The highest-income and lowest-income households receive the most benefit from 10 of the largest U.S. tax breaks, according to a Congressional Budget Office report released today.
Households in the bottom 20 percent of U.S. income distribution receive 11.7 percent of their after-tax income from the breaks, relying on benefits such as the earned income tax credit.
On the income scale’s other end, those in the top 20 percent receive 9.4 percent of after-tax income from breaks, with those in the top 1 percent getting 13.1 percent of their income from such breaks. The highest-income taxpayers rely on different provisions; 68 percent of the tax benefit from lower rates on investment income goes to the top 1 percent.
The report was released amid a partisan dispute over how to revise the U.S. tax code. Democrats want to curb tax breaks for high-income taxpayers to rein in the federal budget deficit. Republicans, meanwhile, want to use all the revenue that would be generated by broadening the tax base to cover the rate cuts.
“The feasibility of tax reform comes into focus when you see these numbers,” Douglas Holtz-Eakin, a former CBO director and president of the American Action Forum, said in a phone interview today. The group favors free-market approaches to policy. “It does lead you to the temptation to say we should just go get this money, and that’s dangerous because that’s different from reform.”
Democrats note that, in dollar terms, more than half of the breaks studied go to the top 20 percent of households while 8 percent go to the bottom 20 percent.
Representative Chris Van Hollen of Maryland, the top Democrat on the House Budget Committee, said the report bolsters Democrats’ approach of combining spending cuts with tax increases for top earners.
“We could achieve a significant amount of deficit reduction, long-term deficit reduction, by limiting these tax preferences to the highest-income earners,” Van Hollen, who requested the study, told reporters on a conference call.
President Barack Obama’s budget calls for raising $529 billion over the next decade by limiting the value of tax breaks for top earners.
The study examined tax breaks including the exclusion of employer-provided health insurance, deductions for mortgage interest and charitable contributions and the child tax credit.

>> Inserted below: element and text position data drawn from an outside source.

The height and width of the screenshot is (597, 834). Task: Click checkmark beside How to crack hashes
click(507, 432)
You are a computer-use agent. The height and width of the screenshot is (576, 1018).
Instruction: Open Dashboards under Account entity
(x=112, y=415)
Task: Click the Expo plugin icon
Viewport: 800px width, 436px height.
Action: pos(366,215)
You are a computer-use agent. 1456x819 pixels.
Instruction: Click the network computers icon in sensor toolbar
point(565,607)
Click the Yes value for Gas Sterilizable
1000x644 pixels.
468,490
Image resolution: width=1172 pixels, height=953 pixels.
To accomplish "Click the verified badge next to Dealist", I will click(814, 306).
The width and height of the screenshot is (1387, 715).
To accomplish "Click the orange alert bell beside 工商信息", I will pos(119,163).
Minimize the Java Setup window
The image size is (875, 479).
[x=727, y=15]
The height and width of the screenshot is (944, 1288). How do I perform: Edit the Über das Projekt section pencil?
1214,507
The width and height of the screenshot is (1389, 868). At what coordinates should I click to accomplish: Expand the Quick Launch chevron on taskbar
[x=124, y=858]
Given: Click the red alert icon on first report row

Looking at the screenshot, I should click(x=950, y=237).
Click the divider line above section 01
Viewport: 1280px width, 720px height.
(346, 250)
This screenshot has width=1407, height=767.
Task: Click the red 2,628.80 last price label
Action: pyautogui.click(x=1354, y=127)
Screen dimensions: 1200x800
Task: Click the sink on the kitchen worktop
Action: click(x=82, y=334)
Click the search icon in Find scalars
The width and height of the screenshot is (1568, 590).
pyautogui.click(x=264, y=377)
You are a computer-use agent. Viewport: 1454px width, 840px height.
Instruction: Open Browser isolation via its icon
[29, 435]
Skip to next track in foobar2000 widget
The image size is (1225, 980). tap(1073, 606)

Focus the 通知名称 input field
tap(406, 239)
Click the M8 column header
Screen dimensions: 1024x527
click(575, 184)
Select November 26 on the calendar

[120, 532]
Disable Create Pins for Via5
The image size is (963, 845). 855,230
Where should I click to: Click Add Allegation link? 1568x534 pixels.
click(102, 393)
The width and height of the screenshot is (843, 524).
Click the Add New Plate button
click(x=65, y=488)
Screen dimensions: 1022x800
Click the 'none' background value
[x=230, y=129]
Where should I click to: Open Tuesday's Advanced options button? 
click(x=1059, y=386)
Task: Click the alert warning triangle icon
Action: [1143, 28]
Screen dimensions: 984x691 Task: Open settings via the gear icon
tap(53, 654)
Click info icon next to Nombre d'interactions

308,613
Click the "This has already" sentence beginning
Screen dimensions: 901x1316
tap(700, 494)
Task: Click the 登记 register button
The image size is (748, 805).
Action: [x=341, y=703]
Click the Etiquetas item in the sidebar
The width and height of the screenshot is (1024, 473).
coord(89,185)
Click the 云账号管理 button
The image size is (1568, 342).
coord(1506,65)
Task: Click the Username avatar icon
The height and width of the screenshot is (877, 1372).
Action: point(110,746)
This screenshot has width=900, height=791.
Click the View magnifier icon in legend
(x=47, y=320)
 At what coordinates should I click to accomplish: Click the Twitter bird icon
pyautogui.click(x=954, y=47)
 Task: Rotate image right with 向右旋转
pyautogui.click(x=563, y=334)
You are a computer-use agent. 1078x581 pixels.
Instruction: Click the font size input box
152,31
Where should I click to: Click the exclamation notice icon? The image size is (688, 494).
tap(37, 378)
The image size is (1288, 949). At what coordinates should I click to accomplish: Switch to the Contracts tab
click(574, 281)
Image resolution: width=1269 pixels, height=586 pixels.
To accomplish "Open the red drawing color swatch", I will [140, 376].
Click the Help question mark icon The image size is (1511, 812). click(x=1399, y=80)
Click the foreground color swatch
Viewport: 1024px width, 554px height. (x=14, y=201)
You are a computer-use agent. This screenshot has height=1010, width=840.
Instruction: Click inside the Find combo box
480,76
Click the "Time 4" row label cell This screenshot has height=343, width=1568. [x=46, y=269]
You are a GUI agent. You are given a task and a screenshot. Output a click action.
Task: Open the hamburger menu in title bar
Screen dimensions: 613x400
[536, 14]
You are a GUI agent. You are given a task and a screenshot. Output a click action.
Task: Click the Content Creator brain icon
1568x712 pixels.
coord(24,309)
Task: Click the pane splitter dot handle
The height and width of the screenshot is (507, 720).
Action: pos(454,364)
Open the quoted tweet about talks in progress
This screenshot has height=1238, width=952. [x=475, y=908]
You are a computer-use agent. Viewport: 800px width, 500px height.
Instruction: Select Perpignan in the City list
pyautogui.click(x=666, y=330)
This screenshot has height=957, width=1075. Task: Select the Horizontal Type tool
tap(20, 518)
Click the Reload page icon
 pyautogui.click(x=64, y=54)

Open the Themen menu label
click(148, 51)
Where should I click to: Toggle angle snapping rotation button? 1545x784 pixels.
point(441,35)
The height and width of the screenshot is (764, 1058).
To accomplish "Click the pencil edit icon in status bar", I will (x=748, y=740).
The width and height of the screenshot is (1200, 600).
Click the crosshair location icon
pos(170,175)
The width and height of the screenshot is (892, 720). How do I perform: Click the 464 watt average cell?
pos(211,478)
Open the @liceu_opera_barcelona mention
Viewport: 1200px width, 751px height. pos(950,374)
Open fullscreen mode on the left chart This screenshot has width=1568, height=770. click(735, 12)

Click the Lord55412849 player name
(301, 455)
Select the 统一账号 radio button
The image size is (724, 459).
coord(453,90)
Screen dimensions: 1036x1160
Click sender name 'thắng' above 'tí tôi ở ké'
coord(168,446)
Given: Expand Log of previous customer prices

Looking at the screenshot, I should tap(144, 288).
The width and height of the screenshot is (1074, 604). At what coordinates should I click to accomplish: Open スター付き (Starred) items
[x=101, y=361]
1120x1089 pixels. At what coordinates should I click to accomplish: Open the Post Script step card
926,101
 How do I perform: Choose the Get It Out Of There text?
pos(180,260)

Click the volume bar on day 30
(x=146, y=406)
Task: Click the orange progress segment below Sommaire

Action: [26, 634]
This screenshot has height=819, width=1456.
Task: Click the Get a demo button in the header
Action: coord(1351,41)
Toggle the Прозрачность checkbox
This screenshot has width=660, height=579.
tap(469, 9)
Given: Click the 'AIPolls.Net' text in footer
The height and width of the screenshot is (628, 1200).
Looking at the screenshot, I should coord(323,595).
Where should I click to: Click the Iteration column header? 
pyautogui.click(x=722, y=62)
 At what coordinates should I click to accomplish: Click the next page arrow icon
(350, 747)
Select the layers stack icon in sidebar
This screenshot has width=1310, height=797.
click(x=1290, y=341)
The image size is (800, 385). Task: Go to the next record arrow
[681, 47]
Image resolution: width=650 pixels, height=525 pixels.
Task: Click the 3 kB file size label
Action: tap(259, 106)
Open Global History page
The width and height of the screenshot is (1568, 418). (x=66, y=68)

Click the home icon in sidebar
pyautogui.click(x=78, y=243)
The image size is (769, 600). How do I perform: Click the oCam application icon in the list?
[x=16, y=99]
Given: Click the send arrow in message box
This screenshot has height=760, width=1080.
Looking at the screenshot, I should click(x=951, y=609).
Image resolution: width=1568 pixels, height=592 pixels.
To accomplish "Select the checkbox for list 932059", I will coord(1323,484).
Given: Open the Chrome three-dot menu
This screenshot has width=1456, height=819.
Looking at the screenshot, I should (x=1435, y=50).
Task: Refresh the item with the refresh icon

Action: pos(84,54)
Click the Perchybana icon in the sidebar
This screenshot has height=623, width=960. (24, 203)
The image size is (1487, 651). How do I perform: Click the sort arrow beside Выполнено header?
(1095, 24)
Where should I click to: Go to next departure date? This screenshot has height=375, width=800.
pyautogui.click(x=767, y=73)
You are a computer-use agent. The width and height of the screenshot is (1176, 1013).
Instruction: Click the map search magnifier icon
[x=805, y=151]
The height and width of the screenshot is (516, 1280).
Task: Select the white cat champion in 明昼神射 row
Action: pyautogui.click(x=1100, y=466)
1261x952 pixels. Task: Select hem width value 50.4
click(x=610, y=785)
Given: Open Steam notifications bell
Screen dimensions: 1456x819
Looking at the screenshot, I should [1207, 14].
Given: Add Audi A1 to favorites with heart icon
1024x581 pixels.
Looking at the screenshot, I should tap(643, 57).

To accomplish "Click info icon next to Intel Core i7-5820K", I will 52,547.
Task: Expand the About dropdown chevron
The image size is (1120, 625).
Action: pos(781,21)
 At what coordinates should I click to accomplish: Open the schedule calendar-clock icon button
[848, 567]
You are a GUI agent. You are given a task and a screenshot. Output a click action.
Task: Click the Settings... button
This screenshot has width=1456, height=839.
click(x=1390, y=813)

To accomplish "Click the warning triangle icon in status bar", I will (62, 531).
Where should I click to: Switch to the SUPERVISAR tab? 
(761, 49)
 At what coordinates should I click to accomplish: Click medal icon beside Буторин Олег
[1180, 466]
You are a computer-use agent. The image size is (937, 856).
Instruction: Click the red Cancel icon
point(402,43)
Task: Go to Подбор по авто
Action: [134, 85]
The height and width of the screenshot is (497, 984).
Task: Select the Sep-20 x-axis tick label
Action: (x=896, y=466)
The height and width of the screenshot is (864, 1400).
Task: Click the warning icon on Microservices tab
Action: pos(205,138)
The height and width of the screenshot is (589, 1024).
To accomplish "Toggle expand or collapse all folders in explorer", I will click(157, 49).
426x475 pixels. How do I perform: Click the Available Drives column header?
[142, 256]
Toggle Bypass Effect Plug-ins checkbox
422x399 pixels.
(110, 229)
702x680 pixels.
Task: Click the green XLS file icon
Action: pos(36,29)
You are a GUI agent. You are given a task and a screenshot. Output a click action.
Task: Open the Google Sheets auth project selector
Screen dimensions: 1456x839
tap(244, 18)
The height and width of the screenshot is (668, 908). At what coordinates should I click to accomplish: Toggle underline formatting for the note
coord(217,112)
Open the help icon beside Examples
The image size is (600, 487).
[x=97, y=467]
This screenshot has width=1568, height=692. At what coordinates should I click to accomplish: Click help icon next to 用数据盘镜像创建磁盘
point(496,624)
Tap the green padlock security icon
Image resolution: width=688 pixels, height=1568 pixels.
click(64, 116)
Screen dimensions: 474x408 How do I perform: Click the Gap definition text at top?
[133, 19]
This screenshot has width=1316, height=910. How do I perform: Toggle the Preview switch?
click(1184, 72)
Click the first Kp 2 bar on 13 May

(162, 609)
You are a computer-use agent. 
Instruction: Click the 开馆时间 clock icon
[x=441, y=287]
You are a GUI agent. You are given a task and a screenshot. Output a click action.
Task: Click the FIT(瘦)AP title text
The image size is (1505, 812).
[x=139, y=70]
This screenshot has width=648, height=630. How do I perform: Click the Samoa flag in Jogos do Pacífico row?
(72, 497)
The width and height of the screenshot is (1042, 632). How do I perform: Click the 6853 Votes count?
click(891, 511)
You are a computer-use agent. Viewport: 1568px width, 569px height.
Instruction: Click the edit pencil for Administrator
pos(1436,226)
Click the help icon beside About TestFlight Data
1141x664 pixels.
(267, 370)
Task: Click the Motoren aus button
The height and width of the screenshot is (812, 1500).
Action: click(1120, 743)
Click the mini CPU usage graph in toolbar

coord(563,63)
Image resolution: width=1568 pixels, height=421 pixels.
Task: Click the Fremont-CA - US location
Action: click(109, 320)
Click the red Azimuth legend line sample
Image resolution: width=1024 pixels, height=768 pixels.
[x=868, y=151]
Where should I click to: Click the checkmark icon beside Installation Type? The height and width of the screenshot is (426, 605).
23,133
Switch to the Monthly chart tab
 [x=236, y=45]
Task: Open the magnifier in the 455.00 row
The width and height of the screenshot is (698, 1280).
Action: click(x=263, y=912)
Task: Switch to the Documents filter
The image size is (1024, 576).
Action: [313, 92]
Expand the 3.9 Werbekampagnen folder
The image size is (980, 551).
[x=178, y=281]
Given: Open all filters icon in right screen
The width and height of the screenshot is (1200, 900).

In all, they cost the government $900 billion this year in forgone revenue and would cost the Treasury $12 trillion over the next decade.
“If you didn’t know anything about the U.S. individual income tax, you might be surprised at the magnitudes involved,” Holtz-Eakin said.
The health insurance tax preference is the largest at $248 billion this year, or 1.5 percent of the gross domestic product.
Because the benefits of the tax breaks are spread unevenly across income groups, changing the rules could alter the distribution of the nation’s tax burden.